Und tatsächlich, die beiden Jungs haben es faustdick hinter den Ohren. Schon beim ersten Probedreh waren Lukas und Elias voll in ihrem Element. Damit, dass es sich beim Film um einen Horrorthriller handelt und Szenen teilweise beängstigend bis brutal waren, hatten beide keine großen Probleme. „Das Drehbuch wurde uns ja vorenthalten, die Szenen immer nur kurz vorher besprochen“, erklärt Elias.

Das ermöglichte es den Regisseuren, „die Kinder langsam und spielerisch an die Geschichte heranzuführen,“ wie Franz und Fiala sagen. Das Filmteam wohnte mit den Buben im Filmhaus: „Es war uns wichtig, dass sie das Gefühl hatten, in ein ganz normales Haus einzuziehen, nicht in eine Kulisse.“ Beim Drehen wurde auf eine spielerische Herangehensweise geachtet: „Dafür haben wir uns auch die Zeit genommen.“

„Die Drehs waren auf Spaß aufgebaut“, sagt auch Lukas, der vom Ergebnis überrascht ist. „Ich hätte mir nicht gedacht, dass der Film nach dem Schneiden so wird, aber er ist richtig cool geworden.“ Dass am Set der Schmäh lief, zeigt eine Szene, in der die Brüder laut rülpsen. „Die ist entstanden, als wir mit dem Tonmann um die Wette gerülpst haben“, lacht Elias.
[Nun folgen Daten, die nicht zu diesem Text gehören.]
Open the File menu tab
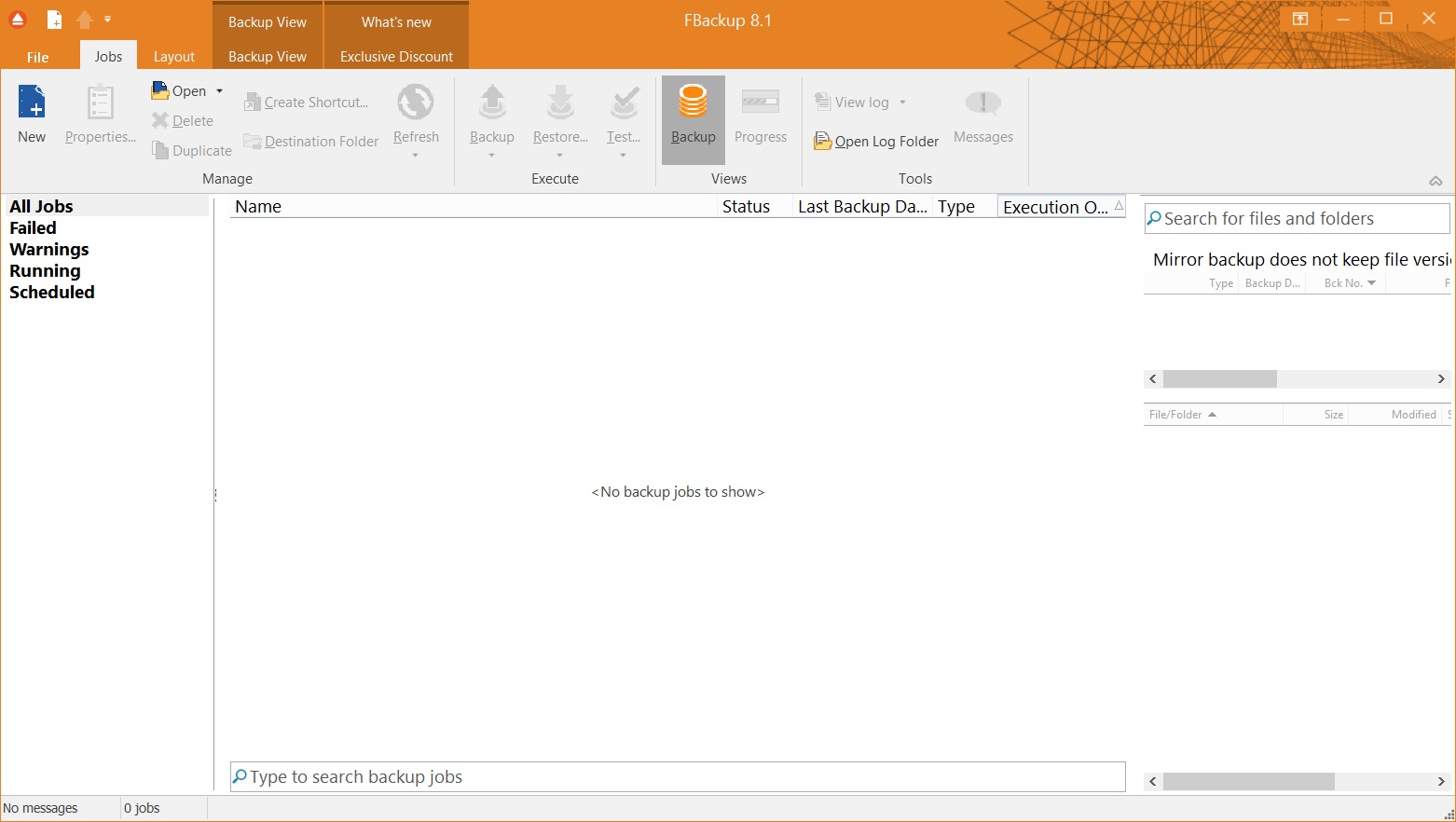This screenshot has width=1456, height=822. pyautogui.click(x=38, y=57)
Zur Gänze haben die Zwillinge den Film – der erst ab 16 Jahren freigegeben ist – noch nicht gesehen. „Nur bis zu 70. Minute.“ Aus kinderpsychologischen Gründen wurden mit beiden sämtliche Szenen nachbesprochen. Auch Schulkollegen würden oft fragen, ob die Film-Gewalt nicht in echt weh tut. „Sicher gibt es Angenehmeres, aber das gehört dazu“, erzählt Elias. Sein Bruder Lukas lehnte im Unterschied zu ihm seinen Part in einer Szene ab.

 

Großer Auftritt in Venedig: Produzent Ulrich Seidl, Hauptdarstellerin Susanne Wuest, Lukas Schwarz, Regisseur Severin Fiala, Elias Schwarz, Regisseurin Veronika Franz (v.l.) Foto © APA/EPA/FERRARI

Der Film lief bislang auf 22 Festivals in den USA und Europa, wurde mehrfach ausgezeichnet und von der Kritik gefeiert – auch die Schauspielleistung der Zwillinge: So lobte das „profil“ „die Unberechenbarkeit in den seltsam ernsten Gesichtern von Lukas und Elias Schwarz“. Die Erfolgsgeschichte des Films geht aber weiter: Hollywood-Mogul Harvey Weinstein hat sich kürzlich die Verwertungsrechte für Nordamerika gesichert.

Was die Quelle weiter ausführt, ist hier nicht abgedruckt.